Count the lines in the material below that contain the string "dimensions", matching case exactly. Reply with the number only.

• Provided data
====

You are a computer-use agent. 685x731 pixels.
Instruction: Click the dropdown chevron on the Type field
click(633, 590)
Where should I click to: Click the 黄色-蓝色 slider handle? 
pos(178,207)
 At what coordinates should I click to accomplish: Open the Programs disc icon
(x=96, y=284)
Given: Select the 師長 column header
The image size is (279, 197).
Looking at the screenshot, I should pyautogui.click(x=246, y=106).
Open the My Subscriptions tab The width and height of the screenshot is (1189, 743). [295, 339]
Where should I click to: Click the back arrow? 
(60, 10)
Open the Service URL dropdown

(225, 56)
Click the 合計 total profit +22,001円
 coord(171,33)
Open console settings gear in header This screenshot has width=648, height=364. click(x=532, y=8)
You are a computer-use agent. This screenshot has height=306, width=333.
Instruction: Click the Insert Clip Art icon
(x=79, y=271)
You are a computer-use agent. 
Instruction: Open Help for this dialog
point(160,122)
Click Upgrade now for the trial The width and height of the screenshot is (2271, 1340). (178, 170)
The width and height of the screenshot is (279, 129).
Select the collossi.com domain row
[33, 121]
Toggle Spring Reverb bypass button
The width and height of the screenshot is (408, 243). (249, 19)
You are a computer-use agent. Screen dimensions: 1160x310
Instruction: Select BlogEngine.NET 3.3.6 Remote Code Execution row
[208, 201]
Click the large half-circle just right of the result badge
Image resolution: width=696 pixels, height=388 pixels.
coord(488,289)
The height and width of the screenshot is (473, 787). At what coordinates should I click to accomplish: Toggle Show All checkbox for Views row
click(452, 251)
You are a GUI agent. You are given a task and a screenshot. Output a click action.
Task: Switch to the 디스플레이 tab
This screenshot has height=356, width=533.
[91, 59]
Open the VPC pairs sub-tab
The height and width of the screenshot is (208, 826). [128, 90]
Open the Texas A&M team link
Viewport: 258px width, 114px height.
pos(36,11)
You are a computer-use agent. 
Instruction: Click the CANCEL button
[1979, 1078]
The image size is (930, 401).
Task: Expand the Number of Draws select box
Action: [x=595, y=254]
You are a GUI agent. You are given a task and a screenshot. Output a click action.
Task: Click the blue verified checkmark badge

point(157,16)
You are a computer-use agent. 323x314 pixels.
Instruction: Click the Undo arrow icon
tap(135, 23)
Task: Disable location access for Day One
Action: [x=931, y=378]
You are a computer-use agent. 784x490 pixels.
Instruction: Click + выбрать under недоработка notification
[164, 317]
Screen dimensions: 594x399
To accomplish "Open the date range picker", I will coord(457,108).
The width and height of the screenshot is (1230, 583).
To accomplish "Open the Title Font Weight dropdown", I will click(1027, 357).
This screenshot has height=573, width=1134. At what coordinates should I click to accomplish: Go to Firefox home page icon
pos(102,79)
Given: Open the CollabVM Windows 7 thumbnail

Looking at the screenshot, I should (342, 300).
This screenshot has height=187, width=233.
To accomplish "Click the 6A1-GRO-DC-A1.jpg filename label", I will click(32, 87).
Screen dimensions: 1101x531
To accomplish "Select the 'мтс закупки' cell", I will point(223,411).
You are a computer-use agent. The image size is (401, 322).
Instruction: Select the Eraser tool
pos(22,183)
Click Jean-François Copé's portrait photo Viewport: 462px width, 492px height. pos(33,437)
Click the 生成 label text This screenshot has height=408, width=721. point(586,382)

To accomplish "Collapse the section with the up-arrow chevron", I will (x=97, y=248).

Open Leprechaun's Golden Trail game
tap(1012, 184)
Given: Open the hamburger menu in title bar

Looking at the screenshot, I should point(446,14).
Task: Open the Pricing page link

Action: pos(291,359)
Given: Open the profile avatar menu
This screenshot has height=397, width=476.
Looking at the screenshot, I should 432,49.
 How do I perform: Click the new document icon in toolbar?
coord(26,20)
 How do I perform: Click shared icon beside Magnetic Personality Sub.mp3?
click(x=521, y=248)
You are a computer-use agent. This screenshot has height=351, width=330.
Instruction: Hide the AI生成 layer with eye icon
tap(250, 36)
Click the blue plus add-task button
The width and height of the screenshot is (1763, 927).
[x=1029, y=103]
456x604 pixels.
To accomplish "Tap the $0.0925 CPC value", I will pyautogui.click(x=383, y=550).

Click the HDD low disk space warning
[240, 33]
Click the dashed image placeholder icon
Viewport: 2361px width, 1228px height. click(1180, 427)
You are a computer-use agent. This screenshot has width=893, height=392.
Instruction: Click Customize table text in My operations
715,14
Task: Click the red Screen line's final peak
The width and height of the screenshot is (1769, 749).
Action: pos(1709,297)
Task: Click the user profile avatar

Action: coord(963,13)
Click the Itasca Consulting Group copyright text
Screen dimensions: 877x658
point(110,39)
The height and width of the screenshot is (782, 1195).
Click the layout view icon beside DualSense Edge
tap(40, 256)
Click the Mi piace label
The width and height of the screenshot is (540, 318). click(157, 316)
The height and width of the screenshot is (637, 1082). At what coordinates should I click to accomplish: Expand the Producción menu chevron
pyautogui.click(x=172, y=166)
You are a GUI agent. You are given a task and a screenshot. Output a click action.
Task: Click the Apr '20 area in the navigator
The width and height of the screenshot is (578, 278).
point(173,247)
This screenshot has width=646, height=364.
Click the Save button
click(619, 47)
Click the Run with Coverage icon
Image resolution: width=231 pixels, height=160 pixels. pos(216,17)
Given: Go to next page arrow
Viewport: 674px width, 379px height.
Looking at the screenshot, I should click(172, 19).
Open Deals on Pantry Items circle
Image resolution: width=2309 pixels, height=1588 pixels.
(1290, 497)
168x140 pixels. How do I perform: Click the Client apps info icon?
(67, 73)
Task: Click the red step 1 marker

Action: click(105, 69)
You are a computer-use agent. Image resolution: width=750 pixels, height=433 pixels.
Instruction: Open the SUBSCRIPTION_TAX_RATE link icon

====

• Full answer
4